The consolidated financial statements also reflect that the Tax Indemnity Agreement requires Cadbury to indemnify us for these
taxes. These taxes and the associated indemnity may change over time as estimates of the amounts change. Changes in estimates
will be reflected when facts change and those changes in estimates will be reflected in our Consolidated Statements of Income at
the time of the estimate change. In addition, pursuant to the terms of the Tax Indemnity Agreement, if we breach certain covenants
or other obligations or we are involved in certain change-in-control transactions, Cadbury may not be required to indemnify us
for any of these unrecognized tax benefits that are subsequently realized.
Kraft acquired Cadbury on February 2, 2010 and, therefore, assumes responsibility for Cadbury's indemnity obligations under
the terms of the Tax Indemnity Agreement.
Refer to Note 11 of the Notes to our Audited Consolidated Financial Statements for further information regarding the tax
impact of the separation.
Liquidity and Capital Resources
Trends and Uncertainties Affecting Liquidity
Customer and consumer demand for the Company's products may be impacted by recession or other economic downturn in
the United States, Canada, Mexico or the Caribbean, which could result in a reduction in our sales volume. Similarly, disruptions
in financial and credit markets may impact the Company's ability to manage normal commercial relationships with its customers,
suppliers and creditors. These disruptions could have a negative impact on the ability of our customers to timely pay their obligations
to us, thus reducing our cash flow, or our vendors to timely supply materials.
The Company could also face increased counterparty risk for our cash investments and our hedge arrangements. Declines in
the securities and credit markets could also affect the Company's pension fund, which in turn could increase funding requirements.
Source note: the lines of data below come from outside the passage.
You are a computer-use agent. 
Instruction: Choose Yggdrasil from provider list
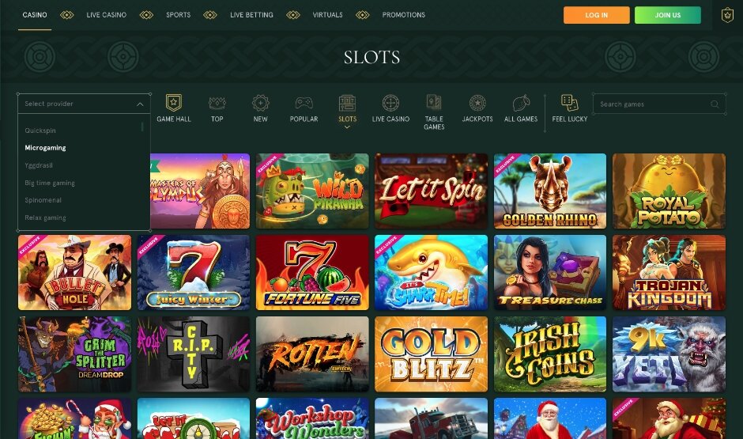[x=39, y=165]
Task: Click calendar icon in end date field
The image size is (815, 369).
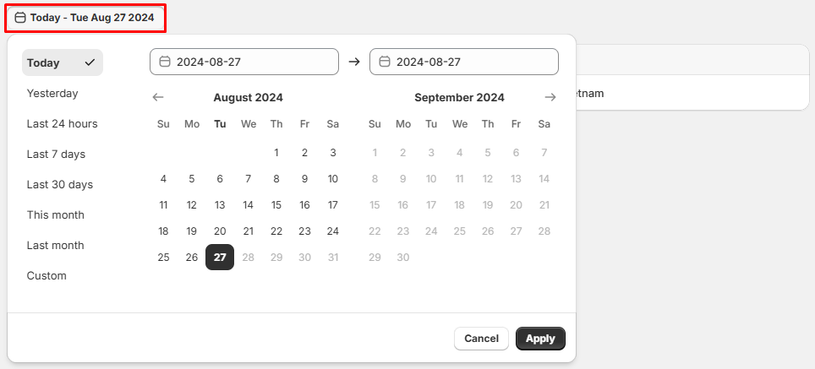Action: (385, 62)
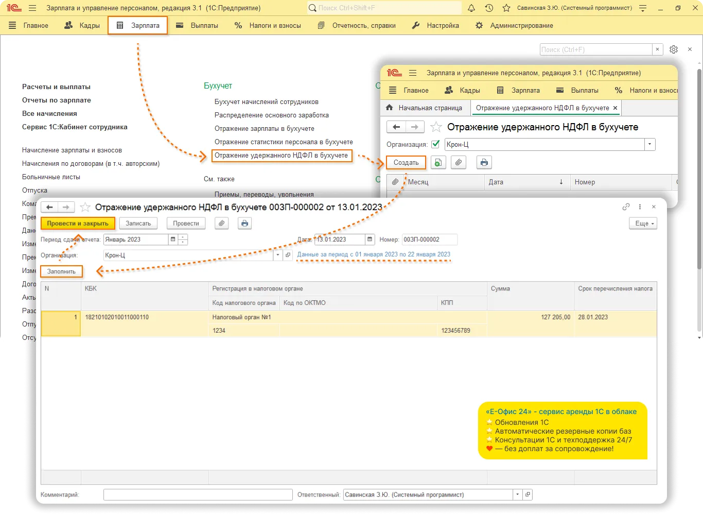Open the Данные за период link
The height and width of the screenshot is (515, 703).
point(374,254)
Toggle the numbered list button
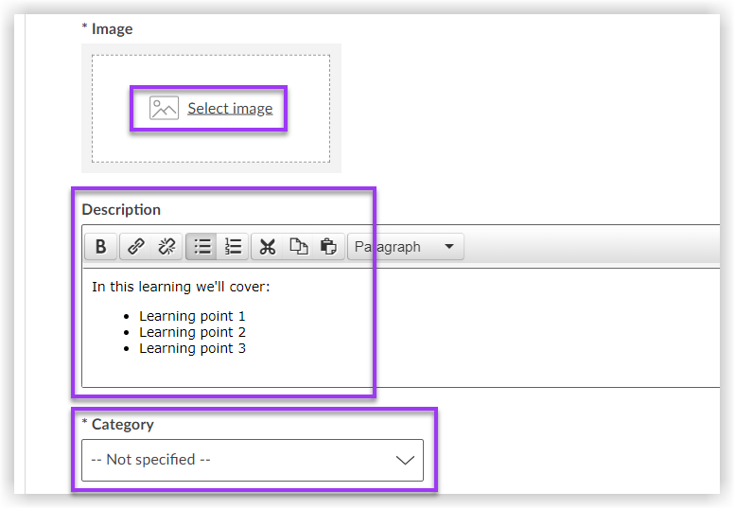This screenshot has height=509, width=735. tap(233, 247)
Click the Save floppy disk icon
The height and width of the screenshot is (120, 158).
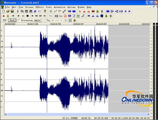[12, 11]
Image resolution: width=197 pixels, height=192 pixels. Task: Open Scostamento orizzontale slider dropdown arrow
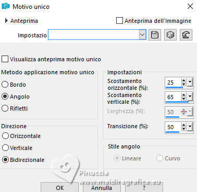click(190, 82)
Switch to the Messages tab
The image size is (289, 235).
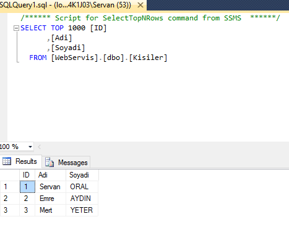click(66, 163)
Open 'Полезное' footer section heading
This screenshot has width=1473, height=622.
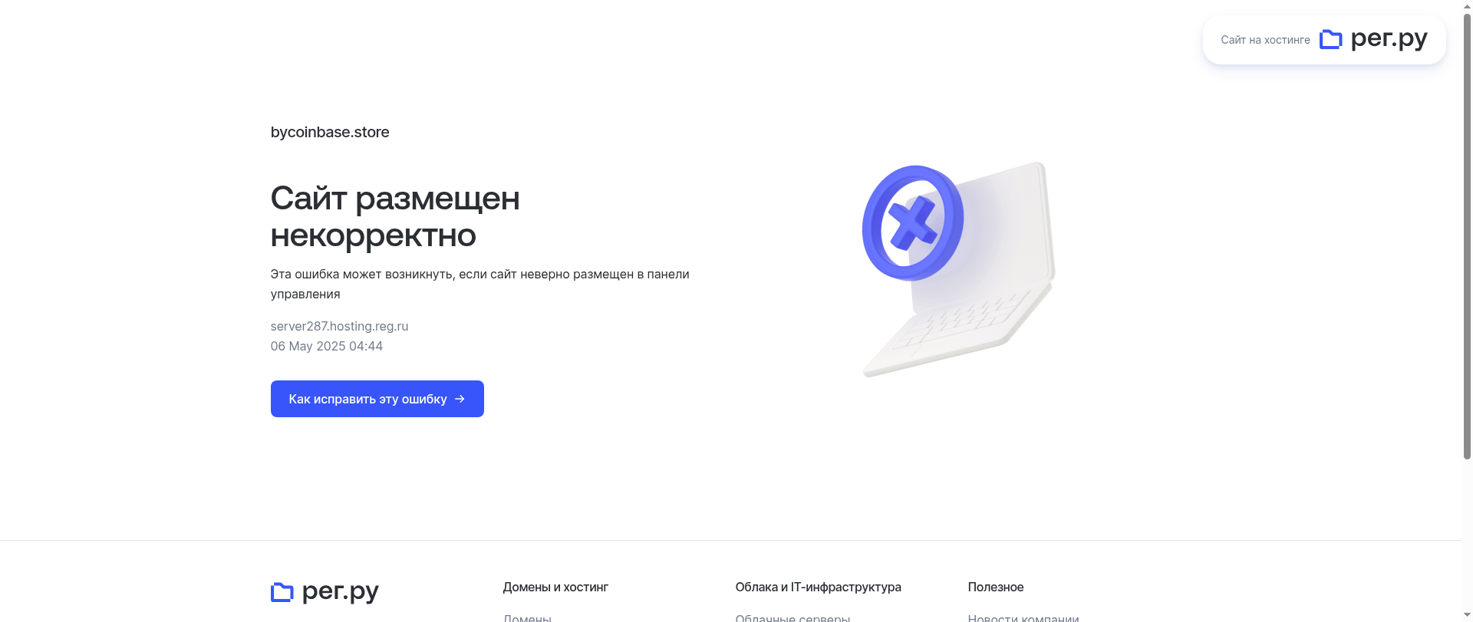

We believe that the following trends and uncertainties may also impact liquidity:
changes in economic factors could impact consumers' purchasing powers;
continued capital expenditures to upgrade our existing plants and distribution fleet of trucks, replace and expand our cold
drink equipment and make investments in IT systems;
continued repurchases of our outstanding common stock and payment of dividends;
seasonality of our operating cash flows could impact short-term liquidity;
ability to issue unsecured commercial paper notes (the "Commercial Paper") on a private placement basis up to a maximum
aggregate amount outstanding at any time of $500 million;
ability to refinance our $450 million of 2.35% senior notes due December 21, 2012 (the "2012 Notes");
tax payments of approximately $531 million due primarily in the first quarter of 2012 as a result of the agreements with
PepsiCo and Coca-Cola.
Financing Arrangements
The following is a description of our current financing arrangements as of December 31, 2011. The summaries of the senior
unsecured notes, the senior unsecured credit facility and the commercial paper program are qualified in their entirety by the specific
terms and provisions of the indentures governing the senior unsecured notes, the senior unsecured credit agreement and the
commercial paper program dealer agreement, copies of which are included as exhibits herein.
Senior Unsecured Notes
The indentures governing the senior unsecured notes, among other things, limit our ability to incur indebtedness secured by
principal properties, to enter into certain sale and leaseback transactions and to enter into certain mergers or transfers of substantially
all of our assets. The senior unsecured notes are guaranteed by substantially all of our existing and future direct and indirect
domestic subsidiaries. As of December 31, 2011, we were in compliance with all covenant requirements.